I have a five month old Hermann that I have had for a few weeks now. He weighs about 33 grams. I feed him every morning, I usually give him a handful of mixed greens. (About twice his size in food) and I will come back after an hour or so and all of the food is gone. I figured he was just really hungry, so I gave him more. It's gotten to the point where I'm starting to wonder if he is just trying to take in as much nutrients as he possibly can because I am giving him so much food now and he does nothing but eat. When he runs out of food he will sit in his food dish and wait until I give him more. I am worried I am over feeding him, Should I be concerned with how much he is eating?


----------



## eric joranson (May 10, 2017)

what do you mean "mixed greens"....alot of them (lettuces)have little nutritional value; being mostly water; hence more eating to feel full. Have to looked at the recommended diet under your species care sheets here? When eating a good varied diet; I would give a young tortoise as much as it will eat; add ever increasing amounts till it begins to leave a little. If he has room and is getting exercise; there is little chance of over feeding.. Is he passing stools and urinating daily?


----------



## Minho (May 10, 2017)

eric joranson said:


> what do you mean "mixed greens"....alot of them (lettuces)have little nutritional value; being mostly water; hence more eating to feel full. Have to looked at the recommended diet under your species care sheets here? When eating a good varied diet; I would give a young tortoise as much as it will eat; add ever increasing amounts till it begins to leave a little. If he has room and is getting exercise; there is little chance of over feeding.. Is he passing stools and urinating daily?

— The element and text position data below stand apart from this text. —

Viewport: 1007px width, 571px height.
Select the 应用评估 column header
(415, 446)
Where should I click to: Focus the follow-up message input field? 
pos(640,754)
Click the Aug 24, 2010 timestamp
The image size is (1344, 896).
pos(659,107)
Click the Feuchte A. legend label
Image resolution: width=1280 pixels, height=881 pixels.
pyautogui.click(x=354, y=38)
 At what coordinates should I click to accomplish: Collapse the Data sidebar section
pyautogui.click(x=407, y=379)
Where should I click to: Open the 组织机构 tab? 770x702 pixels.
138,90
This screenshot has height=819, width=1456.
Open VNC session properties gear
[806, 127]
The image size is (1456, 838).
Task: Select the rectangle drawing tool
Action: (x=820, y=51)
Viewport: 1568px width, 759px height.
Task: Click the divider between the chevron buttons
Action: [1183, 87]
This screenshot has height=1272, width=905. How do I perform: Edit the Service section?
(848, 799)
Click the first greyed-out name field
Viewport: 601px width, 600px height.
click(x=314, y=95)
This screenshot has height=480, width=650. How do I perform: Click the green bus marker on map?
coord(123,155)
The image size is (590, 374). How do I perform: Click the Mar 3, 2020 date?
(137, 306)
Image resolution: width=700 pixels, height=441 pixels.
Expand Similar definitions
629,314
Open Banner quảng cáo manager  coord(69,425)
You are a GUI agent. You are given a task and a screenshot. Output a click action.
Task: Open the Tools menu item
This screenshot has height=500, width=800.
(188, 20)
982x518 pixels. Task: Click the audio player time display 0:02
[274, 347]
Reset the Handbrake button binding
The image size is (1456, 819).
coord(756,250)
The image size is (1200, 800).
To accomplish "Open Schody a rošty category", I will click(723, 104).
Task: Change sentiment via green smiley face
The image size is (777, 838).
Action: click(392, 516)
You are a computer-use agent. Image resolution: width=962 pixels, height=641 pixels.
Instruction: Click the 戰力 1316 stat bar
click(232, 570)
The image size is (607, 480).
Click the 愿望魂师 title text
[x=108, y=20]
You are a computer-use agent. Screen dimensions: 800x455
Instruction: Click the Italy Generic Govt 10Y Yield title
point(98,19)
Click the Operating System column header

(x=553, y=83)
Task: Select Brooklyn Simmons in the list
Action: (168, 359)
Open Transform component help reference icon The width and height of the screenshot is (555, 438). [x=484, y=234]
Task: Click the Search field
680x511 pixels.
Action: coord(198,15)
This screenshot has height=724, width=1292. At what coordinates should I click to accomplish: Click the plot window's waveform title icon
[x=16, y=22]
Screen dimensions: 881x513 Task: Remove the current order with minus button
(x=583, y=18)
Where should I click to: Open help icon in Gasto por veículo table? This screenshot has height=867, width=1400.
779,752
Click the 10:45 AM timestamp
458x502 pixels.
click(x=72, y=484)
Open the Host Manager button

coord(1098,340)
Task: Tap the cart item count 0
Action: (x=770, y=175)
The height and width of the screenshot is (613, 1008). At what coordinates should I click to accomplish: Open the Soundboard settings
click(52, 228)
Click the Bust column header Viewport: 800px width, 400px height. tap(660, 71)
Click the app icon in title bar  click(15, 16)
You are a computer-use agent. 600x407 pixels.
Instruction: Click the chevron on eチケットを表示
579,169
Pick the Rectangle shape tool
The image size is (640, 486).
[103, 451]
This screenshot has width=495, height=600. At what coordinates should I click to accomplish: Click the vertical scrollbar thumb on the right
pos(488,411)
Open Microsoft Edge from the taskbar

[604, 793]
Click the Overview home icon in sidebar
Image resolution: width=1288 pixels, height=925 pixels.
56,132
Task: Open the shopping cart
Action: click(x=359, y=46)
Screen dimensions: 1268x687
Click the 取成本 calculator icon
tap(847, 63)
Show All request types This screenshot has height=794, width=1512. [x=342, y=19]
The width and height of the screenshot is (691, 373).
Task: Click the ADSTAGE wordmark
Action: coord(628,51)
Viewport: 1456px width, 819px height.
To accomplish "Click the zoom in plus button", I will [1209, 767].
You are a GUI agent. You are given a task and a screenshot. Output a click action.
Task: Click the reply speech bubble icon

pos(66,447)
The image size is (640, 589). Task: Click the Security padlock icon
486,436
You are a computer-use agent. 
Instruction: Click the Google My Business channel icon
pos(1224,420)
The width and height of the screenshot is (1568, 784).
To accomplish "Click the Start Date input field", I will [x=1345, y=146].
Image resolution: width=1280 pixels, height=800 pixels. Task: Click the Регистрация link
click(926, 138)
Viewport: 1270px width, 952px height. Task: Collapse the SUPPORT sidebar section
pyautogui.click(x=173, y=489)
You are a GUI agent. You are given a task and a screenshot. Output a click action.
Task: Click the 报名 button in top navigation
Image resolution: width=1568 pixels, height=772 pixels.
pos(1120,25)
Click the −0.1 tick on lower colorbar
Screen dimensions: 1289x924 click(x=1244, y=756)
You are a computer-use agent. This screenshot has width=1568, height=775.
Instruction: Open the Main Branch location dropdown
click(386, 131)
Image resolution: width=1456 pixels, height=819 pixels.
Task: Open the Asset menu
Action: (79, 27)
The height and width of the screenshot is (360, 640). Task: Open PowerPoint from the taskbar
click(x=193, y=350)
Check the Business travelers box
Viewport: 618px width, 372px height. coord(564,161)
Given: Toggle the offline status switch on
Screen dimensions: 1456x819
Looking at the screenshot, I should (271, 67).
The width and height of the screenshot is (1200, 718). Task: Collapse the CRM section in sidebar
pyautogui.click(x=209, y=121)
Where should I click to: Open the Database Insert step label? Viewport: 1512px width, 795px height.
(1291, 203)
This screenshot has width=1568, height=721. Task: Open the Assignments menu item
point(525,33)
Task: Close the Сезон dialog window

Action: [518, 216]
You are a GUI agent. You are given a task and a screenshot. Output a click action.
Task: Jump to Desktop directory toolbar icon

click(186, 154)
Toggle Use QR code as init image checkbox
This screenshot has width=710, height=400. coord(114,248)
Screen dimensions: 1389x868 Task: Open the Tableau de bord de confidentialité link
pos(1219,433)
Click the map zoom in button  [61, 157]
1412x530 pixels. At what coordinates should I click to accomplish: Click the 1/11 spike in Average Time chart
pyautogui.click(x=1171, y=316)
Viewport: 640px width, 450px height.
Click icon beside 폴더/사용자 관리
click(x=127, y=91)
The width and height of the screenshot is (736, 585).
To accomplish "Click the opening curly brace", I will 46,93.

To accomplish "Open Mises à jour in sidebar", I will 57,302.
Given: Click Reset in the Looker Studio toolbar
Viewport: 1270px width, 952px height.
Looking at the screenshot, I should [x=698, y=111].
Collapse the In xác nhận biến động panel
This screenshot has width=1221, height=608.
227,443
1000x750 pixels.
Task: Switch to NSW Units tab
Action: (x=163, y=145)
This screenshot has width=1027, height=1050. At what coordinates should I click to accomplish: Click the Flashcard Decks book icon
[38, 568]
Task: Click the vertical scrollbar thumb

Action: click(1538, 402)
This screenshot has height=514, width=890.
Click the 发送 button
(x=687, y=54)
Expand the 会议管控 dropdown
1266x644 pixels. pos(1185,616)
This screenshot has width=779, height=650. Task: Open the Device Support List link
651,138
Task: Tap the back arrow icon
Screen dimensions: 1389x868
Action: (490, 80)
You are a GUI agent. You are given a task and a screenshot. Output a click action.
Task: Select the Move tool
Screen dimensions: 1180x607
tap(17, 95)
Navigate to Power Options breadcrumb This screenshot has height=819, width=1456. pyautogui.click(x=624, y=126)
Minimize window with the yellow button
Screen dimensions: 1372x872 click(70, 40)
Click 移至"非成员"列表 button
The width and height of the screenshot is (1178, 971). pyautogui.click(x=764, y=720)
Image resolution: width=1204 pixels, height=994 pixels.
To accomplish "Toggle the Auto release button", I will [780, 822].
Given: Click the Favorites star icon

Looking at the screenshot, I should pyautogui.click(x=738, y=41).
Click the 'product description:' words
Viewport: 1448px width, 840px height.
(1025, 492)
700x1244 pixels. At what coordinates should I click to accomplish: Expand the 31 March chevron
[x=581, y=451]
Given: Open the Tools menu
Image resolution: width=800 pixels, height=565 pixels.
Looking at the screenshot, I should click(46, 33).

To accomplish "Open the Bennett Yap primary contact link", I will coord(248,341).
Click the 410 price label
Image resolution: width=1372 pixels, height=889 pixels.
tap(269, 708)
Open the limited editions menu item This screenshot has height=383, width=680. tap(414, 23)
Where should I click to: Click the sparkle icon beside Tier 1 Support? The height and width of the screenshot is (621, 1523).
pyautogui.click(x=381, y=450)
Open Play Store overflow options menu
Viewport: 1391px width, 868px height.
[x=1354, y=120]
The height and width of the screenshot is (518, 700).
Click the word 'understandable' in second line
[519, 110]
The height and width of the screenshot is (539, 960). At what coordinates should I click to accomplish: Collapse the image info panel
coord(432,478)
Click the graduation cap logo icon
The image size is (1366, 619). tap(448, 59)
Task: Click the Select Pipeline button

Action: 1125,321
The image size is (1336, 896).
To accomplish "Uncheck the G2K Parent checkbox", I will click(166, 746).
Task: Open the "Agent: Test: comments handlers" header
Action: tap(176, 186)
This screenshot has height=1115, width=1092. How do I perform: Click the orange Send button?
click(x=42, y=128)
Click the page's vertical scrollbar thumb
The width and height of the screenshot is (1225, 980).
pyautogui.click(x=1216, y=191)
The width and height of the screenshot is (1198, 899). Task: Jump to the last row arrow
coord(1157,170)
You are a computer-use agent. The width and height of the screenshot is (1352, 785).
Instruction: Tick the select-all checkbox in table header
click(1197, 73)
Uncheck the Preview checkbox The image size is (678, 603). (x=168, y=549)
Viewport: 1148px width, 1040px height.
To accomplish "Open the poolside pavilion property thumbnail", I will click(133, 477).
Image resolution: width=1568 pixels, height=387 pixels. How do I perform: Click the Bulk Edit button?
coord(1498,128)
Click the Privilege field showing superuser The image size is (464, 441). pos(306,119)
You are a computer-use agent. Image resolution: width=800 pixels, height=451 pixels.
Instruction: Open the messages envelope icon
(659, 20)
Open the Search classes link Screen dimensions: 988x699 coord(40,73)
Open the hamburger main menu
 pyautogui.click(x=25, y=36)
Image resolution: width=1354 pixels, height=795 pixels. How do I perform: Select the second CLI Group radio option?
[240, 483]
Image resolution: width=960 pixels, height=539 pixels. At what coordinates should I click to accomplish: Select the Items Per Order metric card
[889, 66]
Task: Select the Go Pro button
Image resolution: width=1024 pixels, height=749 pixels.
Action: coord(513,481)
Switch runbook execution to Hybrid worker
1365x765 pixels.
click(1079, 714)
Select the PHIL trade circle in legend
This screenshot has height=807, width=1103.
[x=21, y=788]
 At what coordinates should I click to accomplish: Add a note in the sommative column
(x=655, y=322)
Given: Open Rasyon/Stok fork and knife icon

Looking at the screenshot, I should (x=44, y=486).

I feed him a mix of baby Swiss chard, dandelion greens, kale, tree leaves, sometimes carrots and squashs but he has trouble biting those. He is still urinating and passing stools normally. The only reason I think I could be over feeding is because when I give him water in the morning he drink almost a half cup, and when I feed him he will eat three cups of greens if I let him. That just seems like way too much to me.


----------



## eric joranson (May 10, 2017)

eating and drinking; passing waste......all good. Although I would recommend shallow bowl so he has access to water 24/7. Someting shallow but allows him a place to drink and self soak.
Growing babes need to eat. So what about his activity levels.....move around and explore his world?


----------



## wellington (May 11, 2017)

Babies need to eat, but they also need room to exercise. What size enclosure is he in? As long as he has enough room to roam the amount of food won't be a problem. As stated above, if he doesn't already have a low sided water dish available 24/7 add that in.


----------



## Alicia Hoogstra (May 11, 2017)

My little ones Luna(Sulcata) and Lilly (leopard) eat a ton! They are very active. Lilly especially goes through a lot of water as well. They are amazing little eaters!


----------